Avec lui, la contradiction n’est plus le contraire de la vérité. Quand
elle est dépassée, la contradiction reste « conservée ». Elle resurgit
ainsi à tout moment dans le réel. Elle est la vérité du réel. Cette
dialectique s’applique aussi à l’histoire. La monarchie est détruite par
la Révolution, elle-même destinée à être détruite pour laisser place à
un autre système qui n’est ni la monarchie ni la République mais qui
conserve les caractéristiques de l’une et de l’autre. Le dessein de
réunir toutes les théories, les événements et les concepts en une seule
et même entité touche ici son paroxysme : « La connaissance que l’Idée est la totalité une » (3).
Mais le mastodonte philosophique hégélien inquiète. Dans un système où
absolument tout est régi par une force rationnelle, où toute action
individuelle ne s’avère que l’accomplissement nécessaire du système
lui-même, quelle place reste-il à la liberté ? La totalité peut-elle ne
pas être totalitaire ? C’est cette image du système hégélien, tel un œuf
plein et clos, qui est à l’origine d’une accusation qui lui collera
désormais à la peau et constituera l’une des lignes de fracture de sa
postérité : celle du dogmatisme.
La menace du dogmatisme
Le danger de sombrer dans le dogmatisme, Hegel l’avait en vérité déjà
anticipé. Pour lui est dogmatique celui qui impose son opinion sans
jamais l’exposer à la réfutation rationnelle. Ainsi les convictions
personnelles apparaissent bien plus exposées au dogmatisme que les
théories rationnelles. Mais pour Hegel, non seulement les opinions sont
contingentes mais les thèses en tant que thèses le sont aussi. Une thèse
n’est jamais qu’un présupposé dont le principe premier est contingent.

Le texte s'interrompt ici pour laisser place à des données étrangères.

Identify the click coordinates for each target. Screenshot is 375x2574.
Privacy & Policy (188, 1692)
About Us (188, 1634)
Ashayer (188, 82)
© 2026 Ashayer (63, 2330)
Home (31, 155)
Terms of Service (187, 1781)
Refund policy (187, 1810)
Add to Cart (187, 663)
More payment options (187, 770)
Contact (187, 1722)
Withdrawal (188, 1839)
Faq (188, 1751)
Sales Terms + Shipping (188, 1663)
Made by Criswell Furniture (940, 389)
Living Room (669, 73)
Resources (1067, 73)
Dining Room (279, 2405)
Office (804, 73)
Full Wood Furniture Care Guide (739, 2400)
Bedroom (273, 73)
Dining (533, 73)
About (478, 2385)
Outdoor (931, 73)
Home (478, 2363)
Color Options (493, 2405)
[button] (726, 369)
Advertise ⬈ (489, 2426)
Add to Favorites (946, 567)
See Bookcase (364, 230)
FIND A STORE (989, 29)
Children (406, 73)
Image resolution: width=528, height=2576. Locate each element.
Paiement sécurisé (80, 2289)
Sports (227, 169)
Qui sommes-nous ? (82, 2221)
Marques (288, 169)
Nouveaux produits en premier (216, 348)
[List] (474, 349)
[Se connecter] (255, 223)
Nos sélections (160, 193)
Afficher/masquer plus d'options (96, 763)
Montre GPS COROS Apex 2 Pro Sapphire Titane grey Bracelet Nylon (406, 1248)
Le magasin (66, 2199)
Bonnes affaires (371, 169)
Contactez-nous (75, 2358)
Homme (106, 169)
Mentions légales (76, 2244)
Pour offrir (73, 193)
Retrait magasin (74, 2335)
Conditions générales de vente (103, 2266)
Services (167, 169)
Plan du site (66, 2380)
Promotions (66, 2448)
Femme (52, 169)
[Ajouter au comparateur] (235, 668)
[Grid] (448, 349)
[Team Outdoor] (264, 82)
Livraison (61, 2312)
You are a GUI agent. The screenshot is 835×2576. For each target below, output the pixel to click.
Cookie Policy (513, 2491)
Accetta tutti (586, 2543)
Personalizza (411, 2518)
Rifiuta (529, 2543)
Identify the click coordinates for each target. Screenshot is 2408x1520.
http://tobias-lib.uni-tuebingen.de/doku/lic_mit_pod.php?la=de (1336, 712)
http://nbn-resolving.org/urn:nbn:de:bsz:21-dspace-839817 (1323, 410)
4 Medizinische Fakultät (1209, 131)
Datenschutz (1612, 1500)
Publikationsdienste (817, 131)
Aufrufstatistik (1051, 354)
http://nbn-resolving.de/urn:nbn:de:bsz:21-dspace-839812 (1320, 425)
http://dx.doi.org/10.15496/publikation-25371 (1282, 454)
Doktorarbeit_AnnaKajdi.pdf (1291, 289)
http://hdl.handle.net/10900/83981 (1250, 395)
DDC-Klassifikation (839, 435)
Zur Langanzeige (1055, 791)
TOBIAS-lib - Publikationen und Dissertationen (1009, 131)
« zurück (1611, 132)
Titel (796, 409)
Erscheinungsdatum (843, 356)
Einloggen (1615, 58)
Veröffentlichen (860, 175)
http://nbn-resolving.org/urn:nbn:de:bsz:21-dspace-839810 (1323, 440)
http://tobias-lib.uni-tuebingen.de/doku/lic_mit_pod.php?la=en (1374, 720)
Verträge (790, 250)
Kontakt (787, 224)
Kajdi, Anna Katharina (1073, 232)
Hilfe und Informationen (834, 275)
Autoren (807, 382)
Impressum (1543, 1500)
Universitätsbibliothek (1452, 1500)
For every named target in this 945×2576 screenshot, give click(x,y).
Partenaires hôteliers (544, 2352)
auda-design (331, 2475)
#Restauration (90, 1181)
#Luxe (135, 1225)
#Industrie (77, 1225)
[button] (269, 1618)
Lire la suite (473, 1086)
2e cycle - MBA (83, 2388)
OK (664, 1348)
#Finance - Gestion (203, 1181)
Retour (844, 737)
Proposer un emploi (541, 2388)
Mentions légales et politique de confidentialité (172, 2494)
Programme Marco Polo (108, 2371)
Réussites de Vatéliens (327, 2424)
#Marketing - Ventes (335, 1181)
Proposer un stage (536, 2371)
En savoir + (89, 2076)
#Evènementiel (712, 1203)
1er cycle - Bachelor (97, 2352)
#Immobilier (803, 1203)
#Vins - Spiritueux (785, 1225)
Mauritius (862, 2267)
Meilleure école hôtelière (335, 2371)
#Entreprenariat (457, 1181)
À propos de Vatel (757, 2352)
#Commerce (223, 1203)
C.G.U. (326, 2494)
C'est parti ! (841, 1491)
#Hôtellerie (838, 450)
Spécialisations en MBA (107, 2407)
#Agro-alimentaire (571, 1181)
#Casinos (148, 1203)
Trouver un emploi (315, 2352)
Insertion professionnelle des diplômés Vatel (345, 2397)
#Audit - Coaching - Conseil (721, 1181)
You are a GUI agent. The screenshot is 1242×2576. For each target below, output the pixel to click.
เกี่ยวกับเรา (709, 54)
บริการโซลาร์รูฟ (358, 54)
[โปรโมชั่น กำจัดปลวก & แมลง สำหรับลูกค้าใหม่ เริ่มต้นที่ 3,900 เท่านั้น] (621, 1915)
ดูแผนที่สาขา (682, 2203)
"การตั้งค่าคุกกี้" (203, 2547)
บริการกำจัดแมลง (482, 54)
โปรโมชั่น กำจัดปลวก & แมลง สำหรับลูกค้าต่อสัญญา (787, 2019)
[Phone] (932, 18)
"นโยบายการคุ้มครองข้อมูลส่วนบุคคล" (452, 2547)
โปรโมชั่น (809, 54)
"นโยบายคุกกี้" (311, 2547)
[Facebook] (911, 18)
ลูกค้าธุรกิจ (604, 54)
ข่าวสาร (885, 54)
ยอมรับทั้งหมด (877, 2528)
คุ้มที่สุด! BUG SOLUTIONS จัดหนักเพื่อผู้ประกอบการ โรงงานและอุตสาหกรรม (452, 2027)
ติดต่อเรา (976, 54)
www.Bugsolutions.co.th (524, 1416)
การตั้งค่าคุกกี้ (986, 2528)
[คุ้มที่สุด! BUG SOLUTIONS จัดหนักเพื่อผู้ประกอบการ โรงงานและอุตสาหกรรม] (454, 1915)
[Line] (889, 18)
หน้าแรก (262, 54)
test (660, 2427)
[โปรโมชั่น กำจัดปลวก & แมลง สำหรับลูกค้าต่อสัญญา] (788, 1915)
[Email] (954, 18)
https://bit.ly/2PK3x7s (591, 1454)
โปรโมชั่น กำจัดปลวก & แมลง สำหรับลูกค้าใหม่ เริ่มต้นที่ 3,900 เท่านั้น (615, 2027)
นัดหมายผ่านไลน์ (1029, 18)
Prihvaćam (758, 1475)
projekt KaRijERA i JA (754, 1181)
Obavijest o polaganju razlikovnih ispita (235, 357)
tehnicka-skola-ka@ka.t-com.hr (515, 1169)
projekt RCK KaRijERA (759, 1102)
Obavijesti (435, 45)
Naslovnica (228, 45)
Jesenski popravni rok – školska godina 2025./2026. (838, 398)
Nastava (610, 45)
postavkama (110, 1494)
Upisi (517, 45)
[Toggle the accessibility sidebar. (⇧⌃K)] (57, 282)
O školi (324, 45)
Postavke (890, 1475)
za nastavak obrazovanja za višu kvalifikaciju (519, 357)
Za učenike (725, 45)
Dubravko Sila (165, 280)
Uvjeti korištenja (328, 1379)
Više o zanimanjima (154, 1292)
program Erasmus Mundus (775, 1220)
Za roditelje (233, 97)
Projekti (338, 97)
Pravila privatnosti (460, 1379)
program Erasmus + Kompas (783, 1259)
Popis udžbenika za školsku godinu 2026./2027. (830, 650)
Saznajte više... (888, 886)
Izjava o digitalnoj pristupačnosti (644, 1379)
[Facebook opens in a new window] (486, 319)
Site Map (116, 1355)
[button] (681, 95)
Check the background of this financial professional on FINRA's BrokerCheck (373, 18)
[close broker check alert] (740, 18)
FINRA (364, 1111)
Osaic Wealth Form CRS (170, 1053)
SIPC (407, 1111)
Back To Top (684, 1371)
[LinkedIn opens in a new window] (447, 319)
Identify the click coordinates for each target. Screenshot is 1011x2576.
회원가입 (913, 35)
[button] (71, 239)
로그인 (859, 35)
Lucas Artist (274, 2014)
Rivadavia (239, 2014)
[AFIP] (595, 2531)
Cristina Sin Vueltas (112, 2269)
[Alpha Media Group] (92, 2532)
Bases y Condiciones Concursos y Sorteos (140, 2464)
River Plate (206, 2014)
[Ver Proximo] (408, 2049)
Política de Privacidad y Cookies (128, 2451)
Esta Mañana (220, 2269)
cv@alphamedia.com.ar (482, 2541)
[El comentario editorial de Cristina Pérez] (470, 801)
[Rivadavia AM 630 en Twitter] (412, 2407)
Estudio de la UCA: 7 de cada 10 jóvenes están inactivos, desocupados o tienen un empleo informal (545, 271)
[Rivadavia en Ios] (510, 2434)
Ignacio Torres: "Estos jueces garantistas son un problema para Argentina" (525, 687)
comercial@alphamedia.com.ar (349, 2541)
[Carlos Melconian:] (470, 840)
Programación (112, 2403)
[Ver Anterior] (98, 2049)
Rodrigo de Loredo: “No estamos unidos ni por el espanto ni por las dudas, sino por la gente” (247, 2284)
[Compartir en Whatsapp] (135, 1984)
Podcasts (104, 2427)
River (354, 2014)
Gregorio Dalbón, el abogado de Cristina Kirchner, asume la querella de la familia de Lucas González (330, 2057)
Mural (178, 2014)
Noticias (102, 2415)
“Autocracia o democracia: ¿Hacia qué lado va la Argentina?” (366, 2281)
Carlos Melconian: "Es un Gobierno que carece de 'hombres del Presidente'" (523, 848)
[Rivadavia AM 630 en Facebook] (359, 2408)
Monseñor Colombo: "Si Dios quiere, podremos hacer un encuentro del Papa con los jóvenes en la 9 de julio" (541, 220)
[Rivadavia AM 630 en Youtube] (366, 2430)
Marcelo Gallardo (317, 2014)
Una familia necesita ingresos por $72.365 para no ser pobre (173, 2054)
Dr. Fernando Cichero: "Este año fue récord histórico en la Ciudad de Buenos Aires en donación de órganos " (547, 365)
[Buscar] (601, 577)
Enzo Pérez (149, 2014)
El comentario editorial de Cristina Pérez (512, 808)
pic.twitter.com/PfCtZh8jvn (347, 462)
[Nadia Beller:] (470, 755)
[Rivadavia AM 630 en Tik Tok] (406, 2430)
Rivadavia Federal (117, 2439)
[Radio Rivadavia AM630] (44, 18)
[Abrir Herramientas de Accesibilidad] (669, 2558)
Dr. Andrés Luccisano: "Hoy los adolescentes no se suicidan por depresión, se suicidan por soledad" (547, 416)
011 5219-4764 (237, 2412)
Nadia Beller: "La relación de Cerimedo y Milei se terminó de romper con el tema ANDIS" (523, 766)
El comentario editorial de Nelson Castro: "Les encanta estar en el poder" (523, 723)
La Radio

Comment dès lors choisir une thèse plutôt qu’une autre ? Hegel nous dit
qu’il n’y a qu’une seule voie : le système, c’est-à-dire une totalité,
qui articule toutes les thèses entre elles. Mais le système n’est pas
clos. Au contraire, il est « totalité d’expansion ». Son
principe totalisant traduit une ouverture infinie et toujours
recommencée vers l’autre. L’image du cercle est d’ailleurs souvent
évoquée pour représenter l’idée d’une circularité qui n’est autre chose
qu’une force en mouvement, non figée. Cette force n’est pas une machine à
broyer les différences pour les faire fondre en une identité
dominatrice et autoritaire. Elle est, en fait, l’expression même de la
liberté. La liberté chez Hegel n’est pas la possibilité de se soustraire
à toute détermination mais la « puissance de se déprendre de soi pour aller vers son autre » (4).
Il ne s’agit pas de se soumettre au système mais d’y participer en
nous-mêmes, c’est-à-dire en faisant acte d’abnégation face à notre être
en devenir. Aussi, cette complexité du système hégélien a suscité de
nombreuses interprétations contradictoires, scindées grossièrement en
deux grandes écoles : les « vieux hégéliens » dits « de droite », qui
soulignent le rôle crucial qu’occupe la religion dans la philosophie
d’Hegel et feront de lui l’un des représentants de l’idéalisme allemand,
et les « jeunes hégéliens » dits « de gauche », qui retiennent surtout
l’importance de la contradiction, c’est-à-dire de la révolution comme
moteur de l’histoire. Lénine écrira lui-même : « On ne peut pas vraiment comprendre le Capital de Marx (…) sans avoir étudié à fond toute la logique d’Hegel et l’avoir comprise (5). »
[...]»
Ler mais...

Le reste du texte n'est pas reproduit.